The game, and all professional rugby, takes place against a background of growing concern on several fronts. The foremost is player welfare, especially around concussion, and the debilitating physical legacy a rugby career can bestow.
Other concerns, though of an entirely different order, are how the game is evolving into something closer to a demolition-derby amusement for millionaire club owners and pay-for-view television companies rather than a game of guile, skill, and endurance for all. The growing gap between the English and French clubs’ resources and those available to all other European clubs also undermines traditional fans’ commitment. Who, after all, enjoys watching their team being consistently outgunned by opponents who have used their far deeper pockets to stack the deck?
Another pressing issue is how the amateur game, the bedrock of so many life-long friendships and powerful social values, is being hollowed out by the unbalanced focus on professionalism. In recent days Fergus Slattery, the former Irish captain and Lions test player, warned that radical change is needed if the amateur game is to survive in a meaningful way. He warned it faces an uncertain future not least of all because of the concerns many parents feel about exposing children to physical contact sports and the risk that might entail.

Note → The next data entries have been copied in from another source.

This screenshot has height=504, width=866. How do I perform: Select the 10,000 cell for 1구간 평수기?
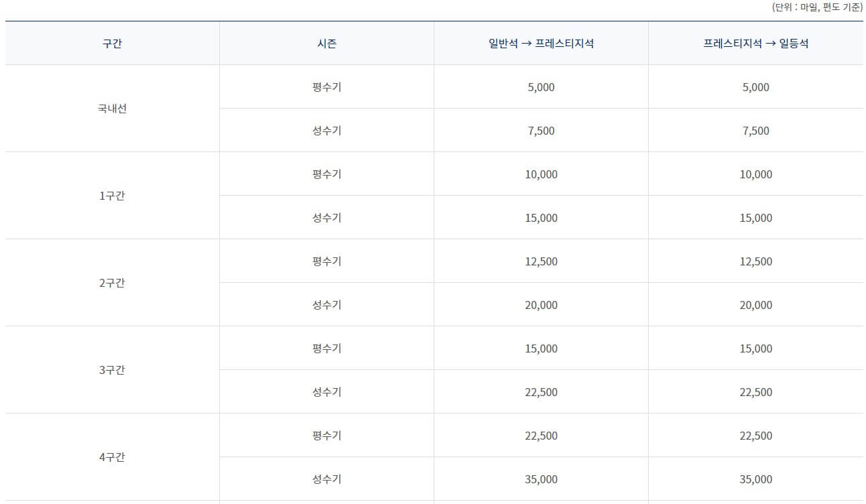pyautogui.click(x=540, y=174)
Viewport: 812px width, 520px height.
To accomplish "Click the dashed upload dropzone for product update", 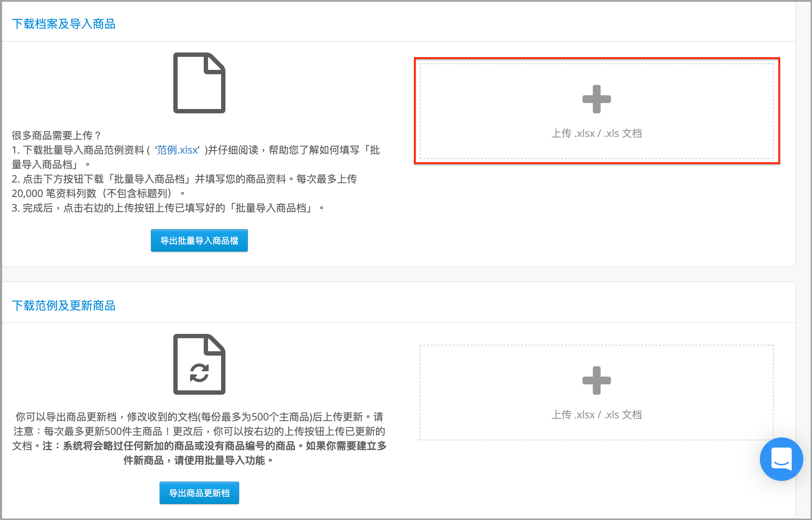I will [596, 393].
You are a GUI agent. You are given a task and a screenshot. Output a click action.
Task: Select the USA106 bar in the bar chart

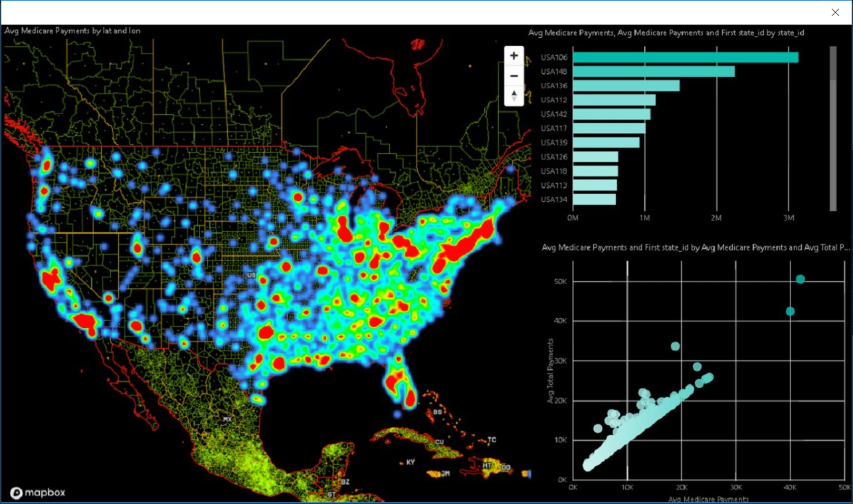tap(684, 57)
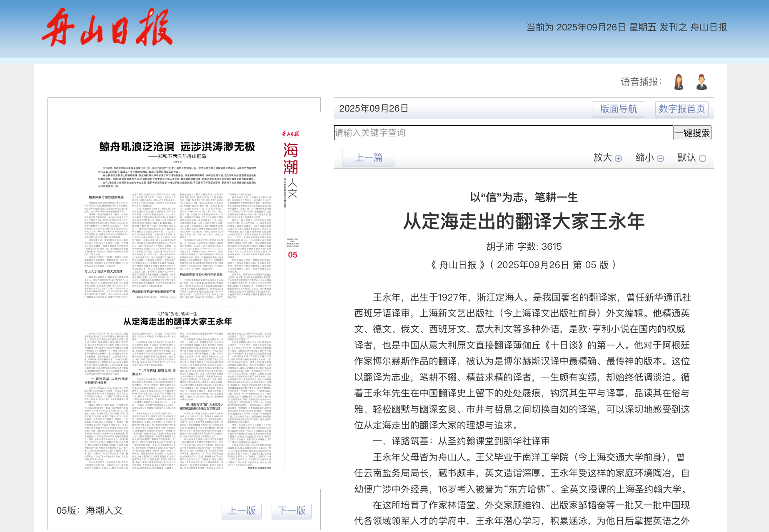
Task: Open the 鲸舟吼浪泛沧溟 headline on page thumbnail
Action: pos(177,147)
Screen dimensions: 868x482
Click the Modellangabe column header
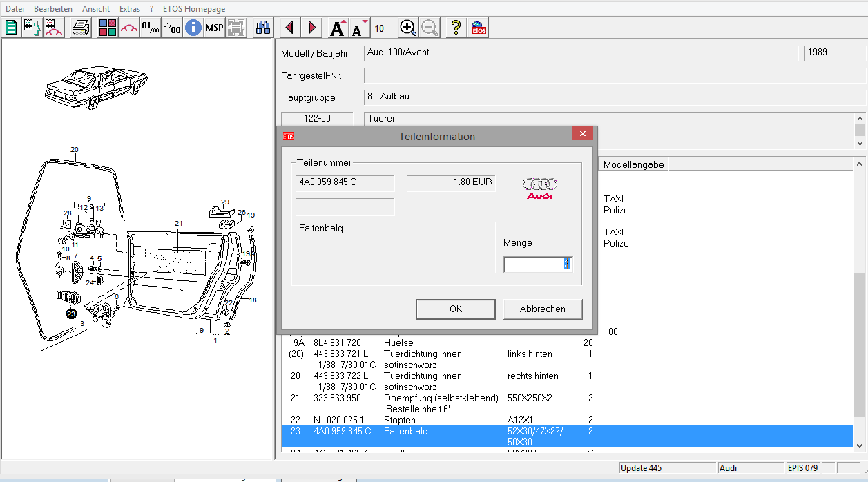[x=633, y=164]
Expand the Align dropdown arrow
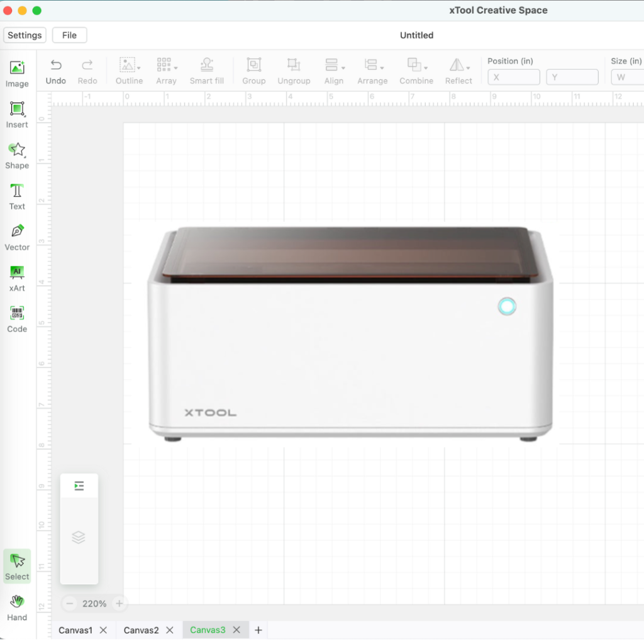Screen dimensions: 644x644 tap(342, 70)
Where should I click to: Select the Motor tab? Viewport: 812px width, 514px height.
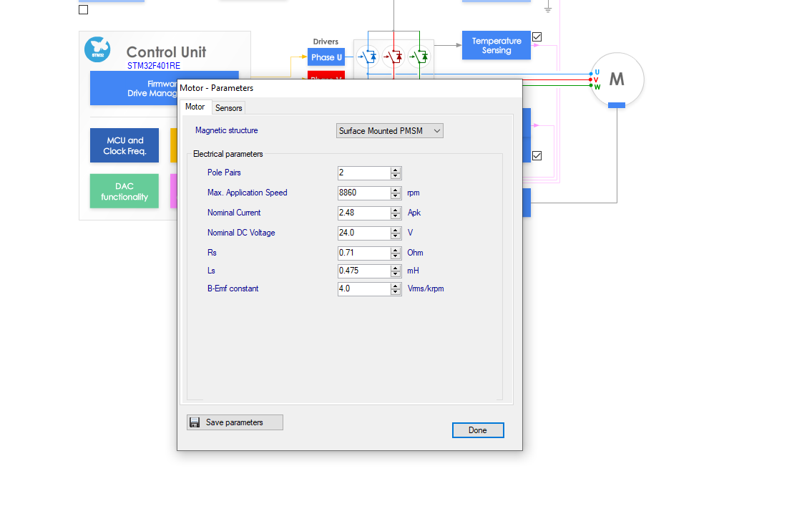[195, 107]
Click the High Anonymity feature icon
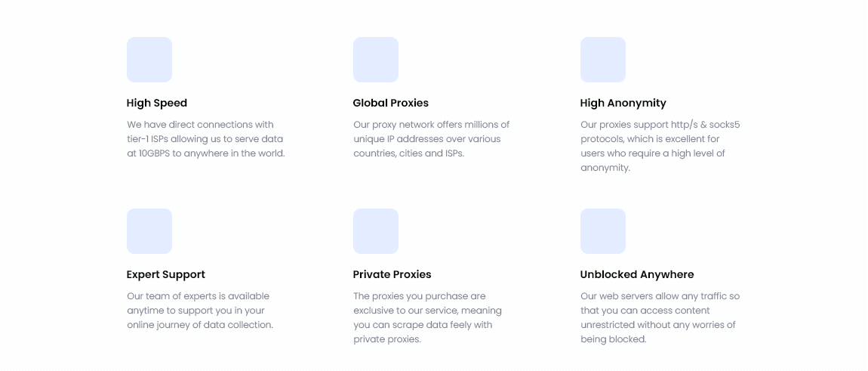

Efforts being led by the IRFU and the clubs to rejuvenate the amateur game and the community-based competitions that once made it so very alive and very attractive have, in this context, assumed an importance far beyond their immediate objective. It is very important that they succeed.
However, the injuries that seem so routine, and especially concussion, must be the primary concern. That Joe Schmidt is without so many established but injured internationals for this afternoon’s game points to the game’s unsustainable rate of attrition and the demands it places on young, ambitious players. That two players — Leinster’s Mick McCarthy and Connacht’s Dave McSharry — had to just this week accept that their season was over months before their last games will be played because of concussion confirms it. That Jonathon Sexton, who has a worrying record on concussion, will be in the frontline again this afternoon suggests an almost cavalier attitude to his wellbeing. Of course the concerns may be exaggerated but they are nonetheless genuine.
Change is a permanent part of life but it is hard to accept that the evolution redefining this great game is for the better of the sport or for those who so loved it. Rugby needs to
reassert the values and emotional integrity that made it such an attractive, worthwhile, and inspiring spectacle.
But first there is a small but not insignificant challenge this afternoon ... drive on Ireland, up and at ’em!!!